-- DIRECTIONS --
Pick up the blog post on the photo gallery automation project after its last sentence and keep writing it.

Gallery Automation Project (nearly) Done

NOTE: All of this has been massively superseded (here in 2010) with WordPress and Zenfolio together with Lightroom. Again, I leave this here for “historical” purposes…

I’ve been working off and on for a week or more on a major workflow automation project for the blog. Let me start off by quickly pointing out what this means for the readers in terms of new features:

  • Every photo gallery can now be viewed in either of two forms: HTML gallery or flash-based slideshow
  • Links to both are embedded in the articles now as dropdown lists (“View photos as…”)
  • The number of photos and pages (for the HTML gallery) are listed below the dropdown list
  • An index of the galleries exists both in HTML and slideshow form
  • The dropdown list below the random image in the top right of every page will take you to the indexes as well as the gallery categories
  • The random image box in the top right by the banner now runs the slideshow or, if you don’t have flash installed, my original random image script requiring no plug-ins

So what’s the “workflow automation” all about? Well, generating galleries and linking them to a blog article is already a multi-step, albeit relatively easy, process. The addition of the slideshows, though, added a significant extra layer of work in the form of carefully structured XML configuration files. Since I want to be consistent and I don’t want a ton of extra work to stymie the urge to post new galleries, I figured it was time to streamline the process as much as possible. Past experience has told me that once the posting process becomes too complex, spur of the moment and casual posting grinds to a halt. I want the process to be trivial enough that I won’t have any excuses not to post more frequently. 🙂

The behind-the-scenes story of how this process works is, of course, disturbingly geeky. Fortunately, there are plenty of other fellow geeks out there that might be interested. The rest of this piece (and I predict it will be rather long) will cover the gist of what went into this project thus far. If the binding together of iView MediaPro, AppleScript, linux, OS X, ssh, scp, a big chunk of python code, MySQL databases and various bits of HTML and XML technology interest you… read on.

-- DATA LINES --
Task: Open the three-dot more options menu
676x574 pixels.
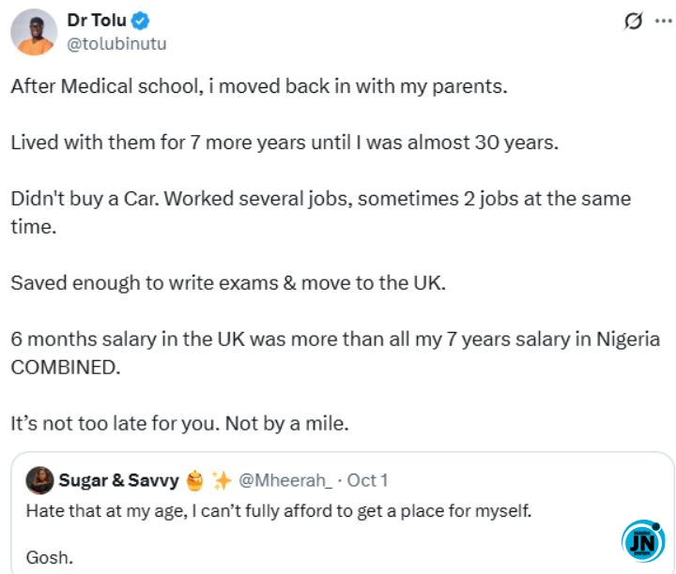Action: click(661, 22)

-- EXERCISE ANSWER --
Here’s a linked list to the various tools and technologies use:

Detailed description below the fold…

In a nutshell, making a photo gallery for this site is a pretty straight forward process. I currently do all of my photo management with iView MediaPro on the Mac.

click to enlarge

It’s a fantastic piece of software, all in all, and I manage literally tens of thousands of images with it across multiple drives and servers. I use its templatable HTML gallery feature to generate the halfpress galleries. By doing this I have a consistent means of pushing any catalog I create in iView out with just a few clicks of the mouse. I generally just write them out to a specific directory within the structure of the blog and then code a link into the article.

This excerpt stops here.